Noita is a platform roguelite game developed by Nolla Games. Players control a sorcerer that can create and cast spells in order to defeat enemies named after Finnish mythological creatures. The game takes place in a 2D world with procedurally generated areas where every pixel is physically simulated. It was released in early access for Microsoft Windows on 24 September 2019. Noita left early access as the 1.0 version was released on 15 October 2020.

Gameplay
The player character in Noita is a sorcerer who creates and casts spells in a procedurally generated 2D world where every pixel is physically simulated.
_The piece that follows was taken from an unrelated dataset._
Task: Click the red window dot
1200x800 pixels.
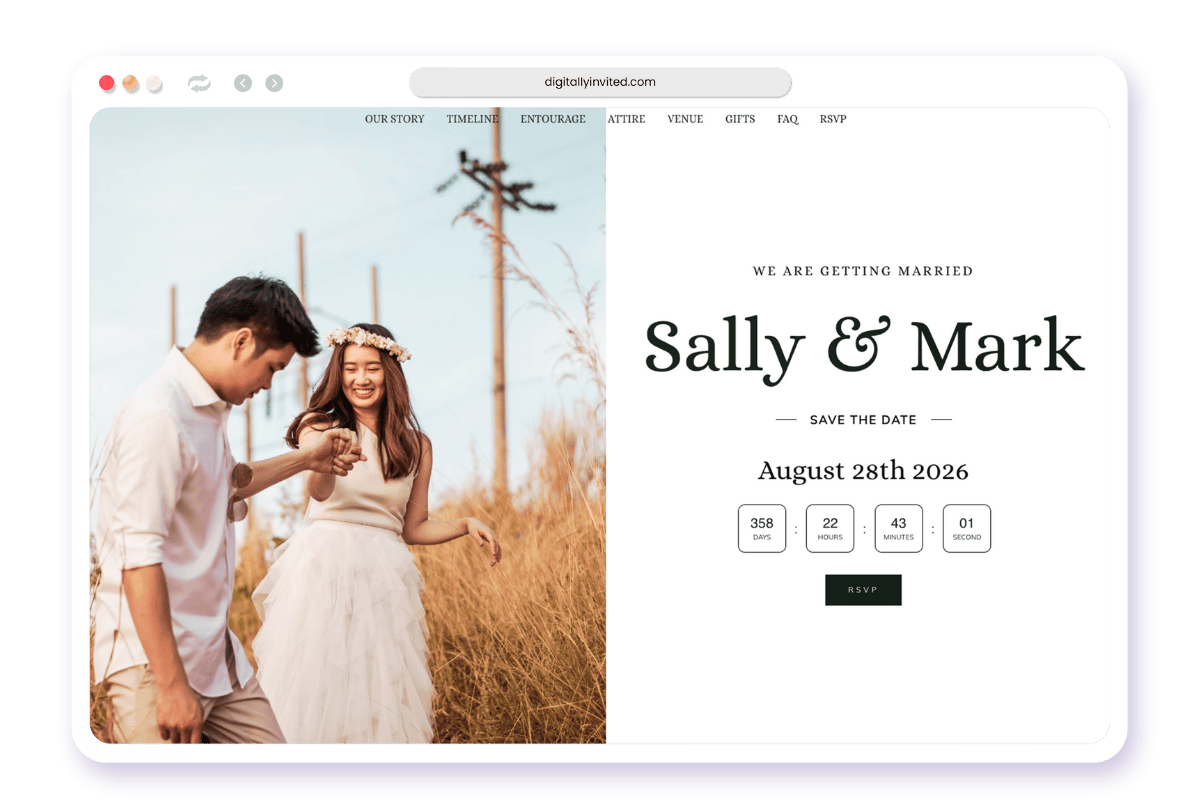Action: (108, 84)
Noita has permadeath, and the player fights enemies that include creatures named after Finnish mythological creatures such as Hiisi and Iku-Turso. The story opens with a cutscene that references the Karelian and Finnish national epic Kalevala, and one of the goals is seeking out the Sampo.
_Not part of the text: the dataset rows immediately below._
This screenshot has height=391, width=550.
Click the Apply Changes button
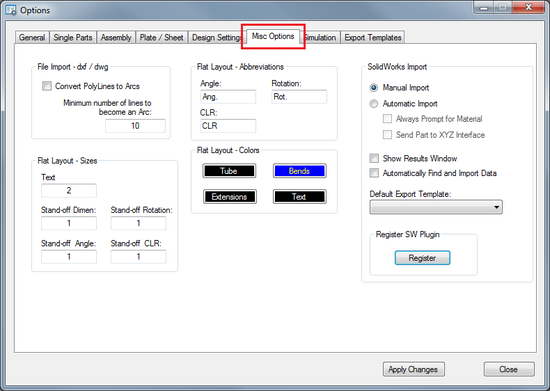[414, 369]
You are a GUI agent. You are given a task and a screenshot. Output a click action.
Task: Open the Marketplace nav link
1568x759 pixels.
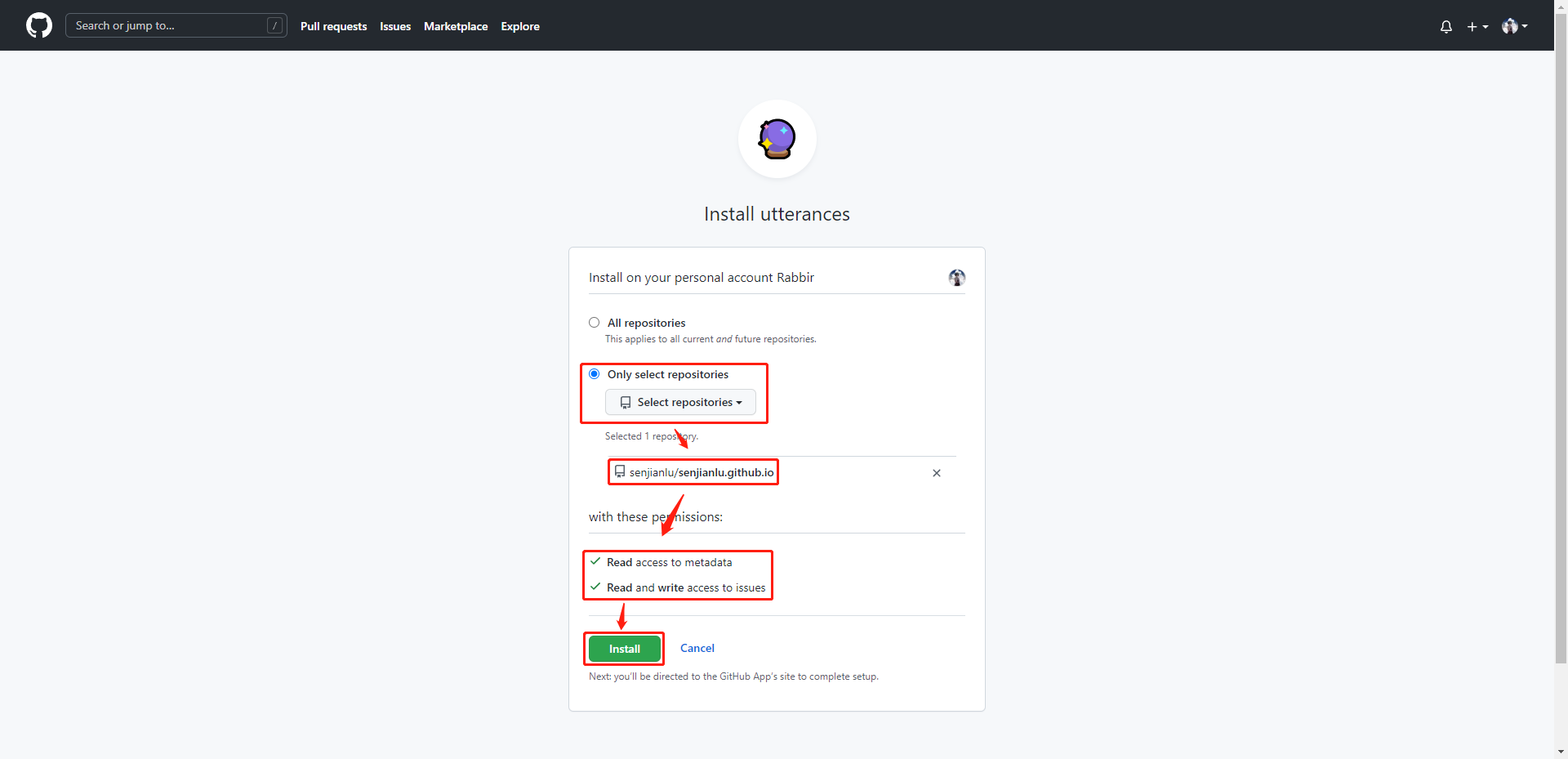456,26
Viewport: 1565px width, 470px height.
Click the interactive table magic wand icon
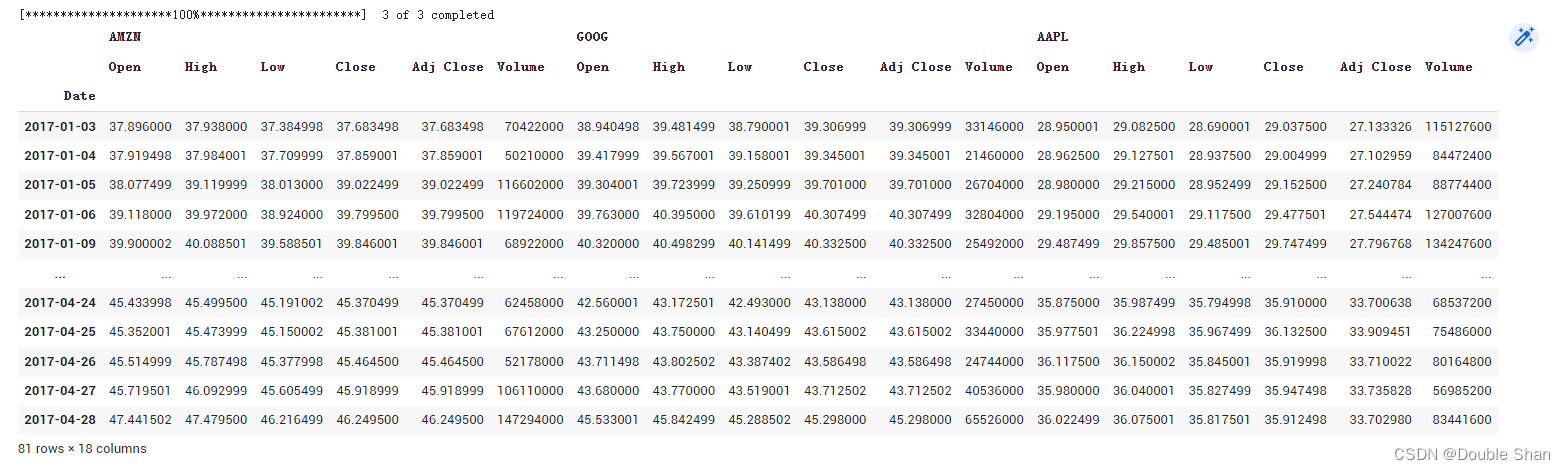[1524, 38]
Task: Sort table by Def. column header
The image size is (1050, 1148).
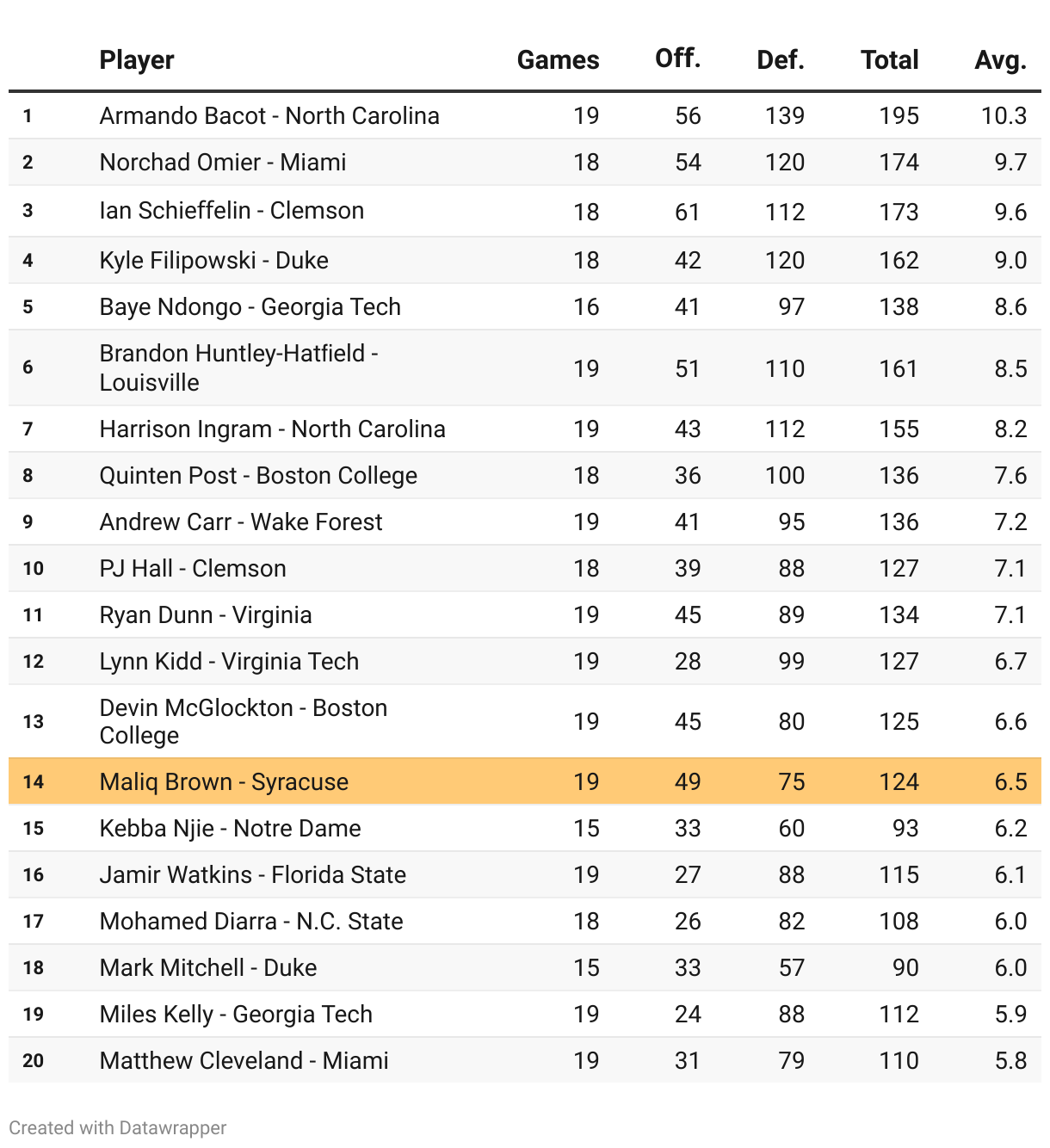Action: pos(780,59)
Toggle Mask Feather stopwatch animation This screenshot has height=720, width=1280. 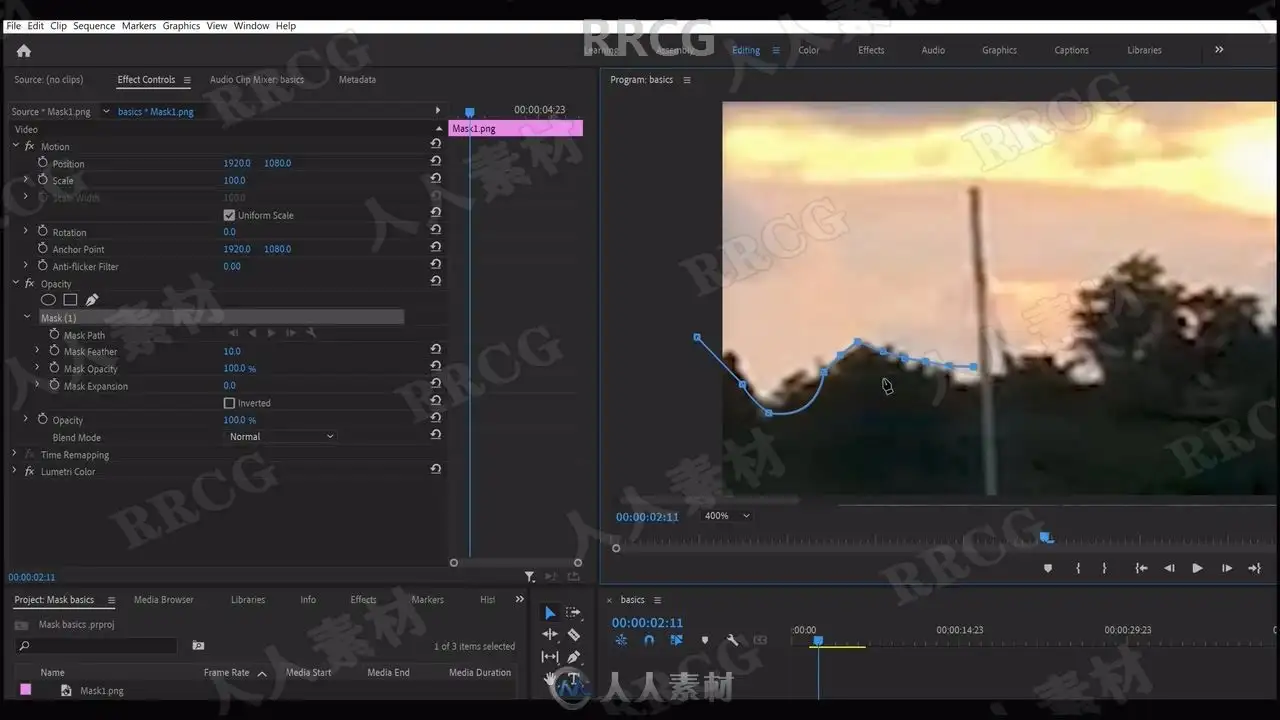tap(54, 351)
Noita is a single-player video game but contains a viewer participation feature that lets Twitch livestream viewers vote about in-game events.

Development
Noita was developed by Nolla Games, an independent game studio based in Helsinki, Finland. The studio was formed by Petri Purho (the developer of Crayon Physics Deluxe), Olli Harjola (The Swapper) and Arvi Teikari (Baba Is You). Noita is inspired by the 1998 artillery game Liero, falling-sand games, and modern roguelikes. The game's sound design was by Niilo Takalainen, and the soundtrack was a collaboration between the Finnish psychedelic band From Grotto and Niilo Takalainen. The game went through many different design directions for two years, before settling on the final format. Petri Purho described it as "based on a falling sand style simulation. Essentially, it's complex cellular automata."

Noita was released in early access for Microsoft Windows on 24 September 2019 and is digitally distributed on GOG.com, Humble Bundle, Itch.io, and Steam. The developer expected the game to be in early access for a year before its full release. Noita left early access as the 1.0 version on 15 October 2020.
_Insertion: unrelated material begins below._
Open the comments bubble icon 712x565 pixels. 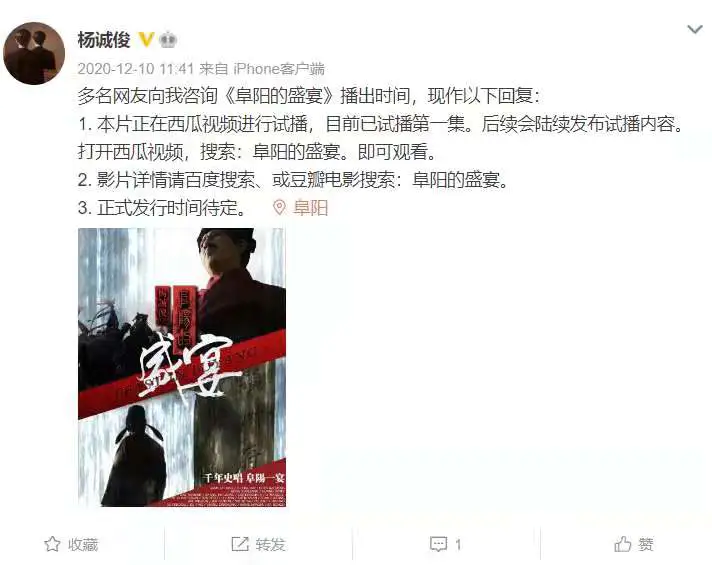(x=439, y=544)
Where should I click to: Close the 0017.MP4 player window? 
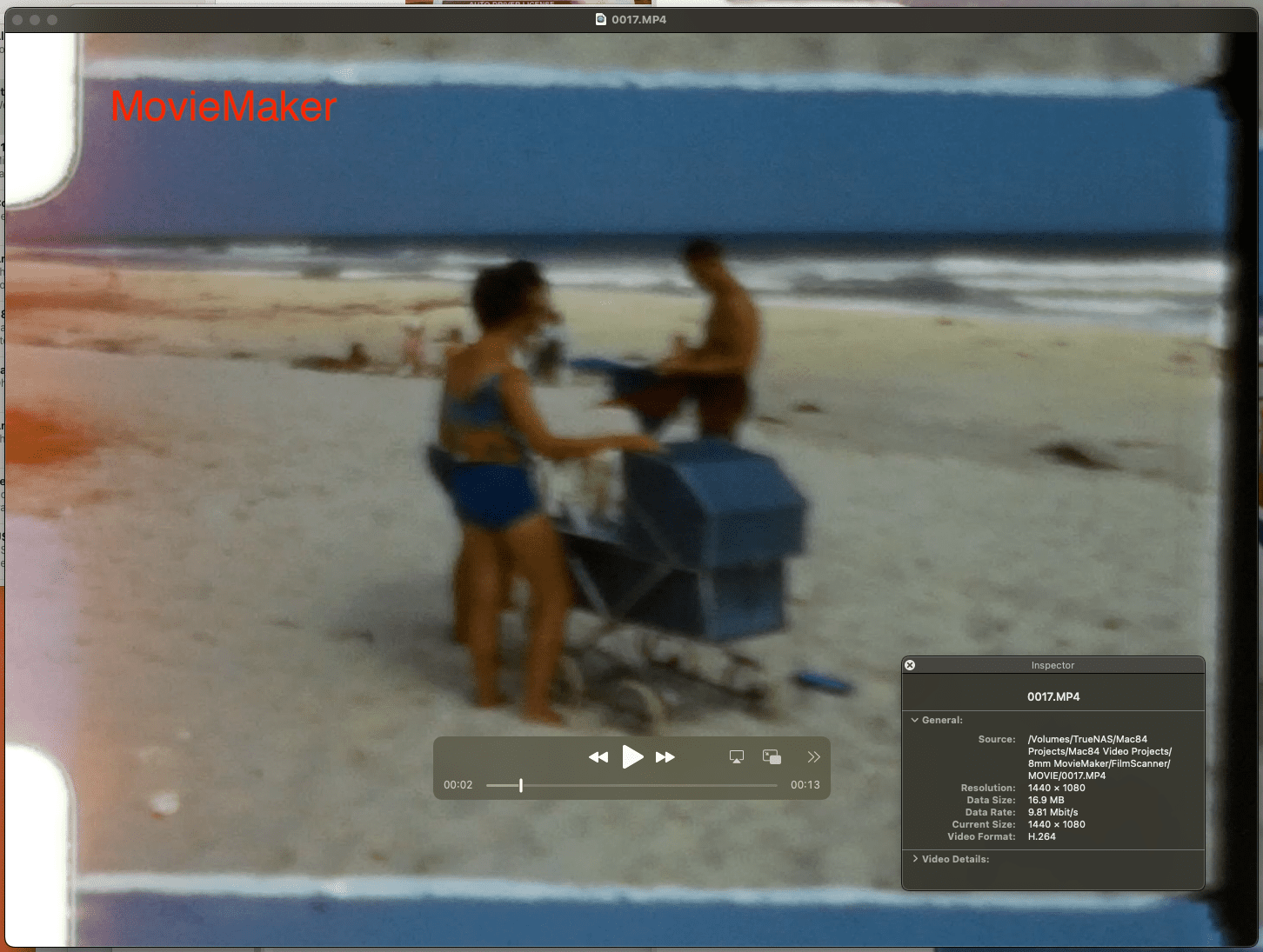[17, 19]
The game received post release content updates until 30 March 2021 with the release of the “Epilogue Update”, however the developers stated they would still release bug fix patches. They also highlighted the game's modding community.

Reception

Noita was a finalist nominee in three categories at the 2019 Independent Games Festival: Seumas McNally Grand Prize, Excellence in Design, and Nuovo Award. Finnish computing website  gave the early access version of Noita a 4 out of 5, and described the game as "unbridled and addictive" and that it "sets high expectations for the finished game". The game was nominated for "Best Technology" at the 20th Game Developers Choice Awards, held in March 2020 and for "Most Innovative Gameplay" in the Steam Awards (2020). Noita won 2 awards in the Finnish Game Awards 2021, for Finnish Game of the Year and Big Screen Game of the Year.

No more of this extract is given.